アツシ:面白いのが、ツカサはやっぱり真面目な奴なんで怒られたその次のレコーディングには調整してくるんですよ。ドラムは結構ノーミスぐらいで録り終えたんじゃないかな。
ツカサ:だいたい、そうですね。ドラムがないとレコーディングも進みませんからね。準備していかなければってのはありました。
——ドン(Ba)はこういうちゃんとしたレコーディングは初めてだっけ?
ツカサ:いや、『陽気なステップ』からドンなので。
アツシ:そういえばそうだったな(笑)。
——じゃもう結構長いんだね、ドンも。
アツシ:時間の流れは早いね……。
ツカサ:入ったの去年かなと思ったら一昨年なんですよね。
アツシ:前任のハヤカワリョータが抜けるときは、やっぱり自分の中で少しありましたね。地元の幼馴染みたいなもんなんで。ちょうど名古屋のクアトロでライブした日の喫茶店で話したね。
昭和の逆輸入
アツシ:今回のアルバムのテーマが『男』なんですけど、柳沢さんとも結構、『男』について話したなって思い出があって。柳沢さんもそういうの好きですよね。

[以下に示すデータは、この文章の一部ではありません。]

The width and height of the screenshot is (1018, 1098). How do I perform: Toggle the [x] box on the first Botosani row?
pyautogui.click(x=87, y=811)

——好きだねぇ。情熱的な男はやっぱりカッコイイよね。
ツカサ:柳沢さんとの初めての企画が『色男サリバンショー』ですしね。下北の居酒屋で打ち合わせをしました。
アツシ:ホストを呼ぼうとかね。
ツカサ:「まずは間口を広げるんだ」って言われたのを覚えてますね。
アツシ:そうなんだよな。俺たちが好きなことやりすぎるから周りはみんなそう言ってくれるんだよね。そういうこと言ってくれるからこそ、俺たちはもっと好きなことやらなきゃなって思いますし。
——最近はライバルみたいなバンドはいるの? ザ・スロットルとかはそうかなと思うけど。
アツシ:スロットルも本当にいい。爪を研ぎ合う仲間だし、Drop’sとかもアプローチは違うけど気合い入ってんなと思いますね。その2組はやっぱり好きで、一緒にやっていこうと思ってます。あとTHE FOREVERSもね。俺の中ではその4バンド揃えばだいたいどんなジャンルもできるなと思ってるんだけど、傍からみたらめっちゃ偏ってるのかな(笑)
——一回でかいイベントをLOFTでやればいいのに。それこそ怒髪天とかも呼んでさ。
アツシ:やりたいですね。俺はこの前、怒髪天見に行ったんですよ。
——あと工藤官九郎とかにも見てもらえたらいいよね。
アツシ:SAのTAISEIさんにも言われましたね。
——そういうイベント仕切ってやったらいいと思うよ。
アツシ:俺はどんどんそういう回すってことから離れて歌うってことに移行してますね。当時でこそ柳沢さんと一緒にDMMの営業を口説きに行ったりしましたけど(笑)。最近思うのが、「結局、何やりたいんだっけ」って思ったときに、もちろん有名になりたい、でかい男になりたいってのがあって動いてたけど、それは目的じゃないよなって思って。自分がカッコイイ男になってカッコイイ男を世の中に売る、その順番だなと。渦中にいると忘れがちですけど最近は男を磨くってことを考えていて。歌を歌うっていっても練習するわけじゃないですけど、どういう気持ち、どういう身体で届けたらいいんだっけってのを考えていて。で、弟(コダマタイチ)がフォークの活動をよくしてるんですよ。
——LOFTのPAもCD買ってたな。
アツシ:いいんですよ、あいつのCDがまた。
——THE TOKYOとは違うけど、彼らしい素直さがあっていいよね。そのバランス感覚が面白い。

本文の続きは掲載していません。